Hence, an ideological gulf between the Soviet Union and the United States, between communism and capitalism, emerged from World War I and divided East and West throughout the interwar period. Beginning in 1929 the Soviet Union came under the iron authority of Joseph Stalin, a pitiless autocrat responsible for the deaths of millions of his own countrymen in purges, forced agricultural collectivization, and breakneck industrialization. Washington declined to accord formal diplomatic recognition of the Soviet Union until 1933. Among other consequences, East-West hostility ensured that efforts to forge an antifascist alliance against Nazi Germany during the late 1930s would come to grief. When the Western powers rejected Soviet overtures for an alliance against the Nazis, Stalin negotiated his own pact with Adolf Hitler in 1939, paving the way for World War II. After sacking much of Europe, Hitler turned on the Soviets, long his primary target, in an invasion of Russia launched on 22 June 1941. The West quickly embraced the Soviet cause as its own in a mutual conflict against Nazi aggression.

Clearly the wartime Grand Alliance, forged by the Nazi bid to dominate Europe, was little more than a marriage of convenience. Indeed, nothing less than Hitler's bid to dominate Europe could have brought Stalin and the Soviet Union into alliance with Great Britain and the United States. Winston Churchill's memorable comment that he would ally with "the devil himself" against the Nazi regime was no mere quip; Churchill was explaining just how extraordinary the prime minister himself considered the unlikely alliance between East and West. Equally cosmopolitan, but markedly less anti-Soviet than Churchill, President Franklin D. Roosevelt saw the war as an opportunity not only to defeat Nazi aggression but to create a framework through Soviet-American cooperation for something like the world order Wilson had envisioned all too prematurely during the previous European war.

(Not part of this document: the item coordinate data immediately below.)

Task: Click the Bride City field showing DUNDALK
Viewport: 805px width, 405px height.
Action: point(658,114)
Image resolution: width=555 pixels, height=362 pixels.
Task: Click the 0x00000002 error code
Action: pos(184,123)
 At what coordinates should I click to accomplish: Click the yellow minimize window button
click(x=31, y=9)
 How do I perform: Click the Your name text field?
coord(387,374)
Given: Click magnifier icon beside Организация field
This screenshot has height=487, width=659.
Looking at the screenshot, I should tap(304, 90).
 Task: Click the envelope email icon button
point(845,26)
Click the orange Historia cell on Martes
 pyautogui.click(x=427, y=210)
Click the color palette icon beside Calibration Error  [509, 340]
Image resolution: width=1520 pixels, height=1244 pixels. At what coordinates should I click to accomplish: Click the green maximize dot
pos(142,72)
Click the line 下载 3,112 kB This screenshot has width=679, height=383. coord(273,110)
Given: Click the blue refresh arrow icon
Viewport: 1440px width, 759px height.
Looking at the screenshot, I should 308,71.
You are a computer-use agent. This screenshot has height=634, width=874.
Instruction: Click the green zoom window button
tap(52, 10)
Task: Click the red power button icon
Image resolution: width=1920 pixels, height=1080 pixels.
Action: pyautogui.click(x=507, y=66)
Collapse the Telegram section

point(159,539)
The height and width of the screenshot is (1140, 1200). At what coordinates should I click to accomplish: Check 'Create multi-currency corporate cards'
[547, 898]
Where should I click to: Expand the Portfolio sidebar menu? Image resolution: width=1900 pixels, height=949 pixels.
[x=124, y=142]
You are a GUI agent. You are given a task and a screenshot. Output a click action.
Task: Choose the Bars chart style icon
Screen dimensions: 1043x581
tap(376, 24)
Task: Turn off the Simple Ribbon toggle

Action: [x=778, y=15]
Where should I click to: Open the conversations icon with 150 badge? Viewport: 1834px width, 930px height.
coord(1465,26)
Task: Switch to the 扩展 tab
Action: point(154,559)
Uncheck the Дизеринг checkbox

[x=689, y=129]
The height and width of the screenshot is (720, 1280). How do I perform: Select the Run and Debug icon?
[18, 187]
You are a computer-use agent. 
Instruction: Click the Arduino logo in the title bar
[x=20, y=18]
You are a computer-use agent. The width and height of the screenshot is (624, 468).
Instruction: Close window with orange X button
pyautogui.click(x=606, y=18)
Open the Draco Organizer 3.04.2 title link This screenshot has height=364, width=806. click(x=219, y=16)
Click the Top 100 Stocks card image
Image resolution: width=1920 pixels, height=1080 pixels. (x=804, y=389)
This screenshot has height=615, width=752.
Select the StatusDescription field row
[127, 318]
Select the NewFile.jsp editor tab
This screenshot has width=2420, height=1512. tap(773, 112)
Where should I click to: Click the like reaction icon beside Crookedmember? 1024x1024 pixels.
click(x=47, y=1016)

Roosevelt came to understand, however, in the weeks before his death on 12 April 1945, that his vision might not stand up to the hard realities embodied in a renascent Stalinist Russia. Once seemingly on the brink of destruction, the Soviet Union had turned the battle at Stalingrad in the winter of 1942–1943 and never looked back. Despite the unparalleled destruction of the Soviet state, including some 27 million dead in the war, the Red Army found itself ensconced in the heart of Europe, all with the blessing of its wartime allies. The onetime pariah state now stood poised to exert unprecedented influence on the postwar world.